What is the current status of coronavirus at Yale University?
There are currently no identified cases in the Yale community or in Connecticut.
Health authorities throughout the world are focused on this illness and Yale Health has highly professional, trained medical staff members who are closely following developments, working closely with other University offices to make well informed decisions, and are committed to protecting the health of the Yale community.
What is a coronavirus?
Coronaviruses are a large family of viruses that cause respiratory illnesses such as the common cold, and more severe illnesses such as Severe Acute Respiratory Syndrome (SARS) and Middle East Respiratory Syndrome (MERS). Coronaviruses commonly circulate in animals and sometimes also infect humans. This novel coronavirus (2019n-CoV) is a strain thought to originate in animals that was not previously found in humans. The CDC (US Centers for Disease Control and Prevention) and WHO (World Health Organization) are closely monitoring the cases of this infection for this reason.
What are the symptoms of COVID-19?
Most cases are mild with respiratory complaints such as fever, cough with shortness of breath, and breathing difficulties. More severe cases of the infection can lead to pneumonia and there have been some deaths. Those with chronic medical conditions appear to be at high risk for serious complications.
How is the infection spread?
The infection appears to spread by respiratory droplets, such as when a person coughs or sneezes.
What is being done to protect the health of the Yale community?
- We are working closely with the Connecticut Department of Public Health, Yale Emergency Management, the Office of International Students & Scholars, and other key offices to monitor the situation.
In keeping with intensifying public health measures, all Yale University faculty, staff, students, visitors and other members of the Yale community who have returned from mainland China in the past 14 days should complete this registration form.
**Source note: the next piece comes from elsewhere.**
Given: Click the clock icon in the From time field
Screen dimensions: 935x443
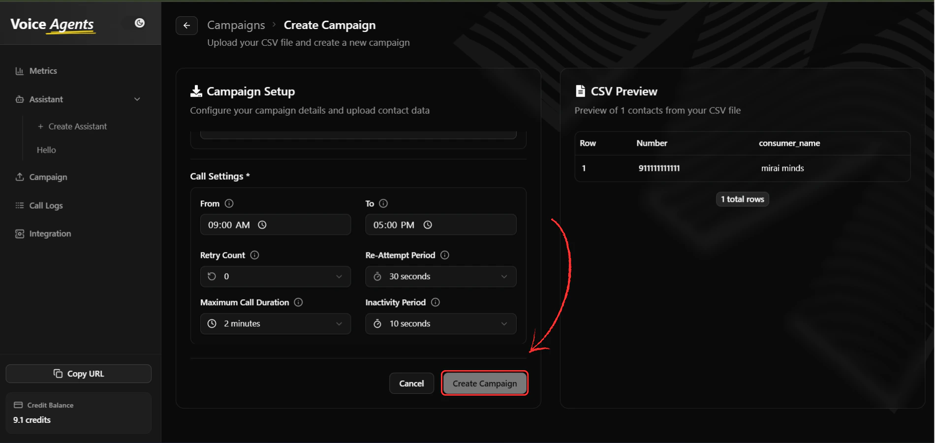Looking at the screenshot, I should 262,224.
Yale Health will then contact you to provide assistance and further instructions. The information you provide will be kept secure and confidential. Consistent with U.S. Government advice, we also ask you to self-isolate for 14 days after returning from mainland China (guidelines for self-isolation).
How can I prevent getting COVID-19?
There is still much that is unknown about this virus. However, the prevention steps recommended during cold and flu season are helpful in reducing the risk for infections:
- Wash your hands often using soap and water for at least 20 seconds, especially after you’ve touched someone who is sick. If soap and water are not available, use an alcohol-based hand sanitizer (like Purell®).
- Avoid close contact with people who are experiencing symptoms.
- Avoid touching your eyes, nose, or mouth with unwashed hands.
- If you have cold and cough symptoms, make sure to cover your coughs and sneezes by using the bend of your arm (elbow) or use disposable tissues and immediately throw them in the trash.
- Stay home if you are ill and contact your healthcare provider.
- Receive a flu shot to prevent influenza if you have not already done so.
What if I have recently traveled to China or have been in contact with someone who may have been ill with COVID-19?
- All Yale University faculty, staff, students, visitors and other members of the Yale community who have returned from mainland China since January 20, 2020, should complete this registration form.
- Monitor your health for the next 14 days. Watch for these signs and symptoms:
- Fever. Take your temperature each day.
- Shortness of breath or difficulty breathing
- Other early symptoms to watch for are chills, body aches, sore throat, headache, diarrhea, nausea/vomiting, and runny nose.
- If you develop fever or any of these symptoms, CALL Yale Health immediately prior to coming in for a visit. Students should call Student Health (203-432-0312). Faculty and staff should call their primary care provider. If you are a Yale Health member, you should contact Internal Medicine (203-432-0038) or Pediatrics (203-432-0206).
- Before going to your medical appointment, be sure to tell your healthcare provider that you have recently traveled to China or possibly been in contact with someone who was ill with the novel coronavirus.
- Practice routine infection precautions including frequent hand washing with alcohol-based sanitizer, avoiding contact with sick people.
Are there travel restrictions to China?
The State Department has issued Level 4: Do Not Travel for China. Travelers should be prepared for travel restrictions to be put into effect with little or no advance notice. Commercial carriers have reduced or suspended routes to and from China.
Yale strongly recommends that faculty, students, and staff reschedule or cancel all university and personal travel to China between now and April. This includes academic programs, extracurricular programs, executive education programs, and all other Yale-affiliated travel.
Are there travel warnings due to COVID-19 in other places?
CDC has issued a Level 1 Watch for Hong Kong and Japan. At this time, CDC does not recommend canceling or postponing travel to Hong Kong or Japan however the ongoing outbreak has spread to these areas. Visit the CDC’s Travel Health Notices for more information.
What if I am traveling overseas and have a medical emergency?
Yale internaltional travlers who are overseas with a medical emergency should contact ISOS through the ISOS assistance app or by calling 1-215-942-8478. ISOS is a resource for members of the Yale community that provides emergency medical, security, and travel assistance.
Who can I talk to if this situation makes me feel stressed and overwhelmed?
- Students can call Mental Health & Counseling (203-432-0290).
- Faculty and staff can contact the EAP (800-327-9240).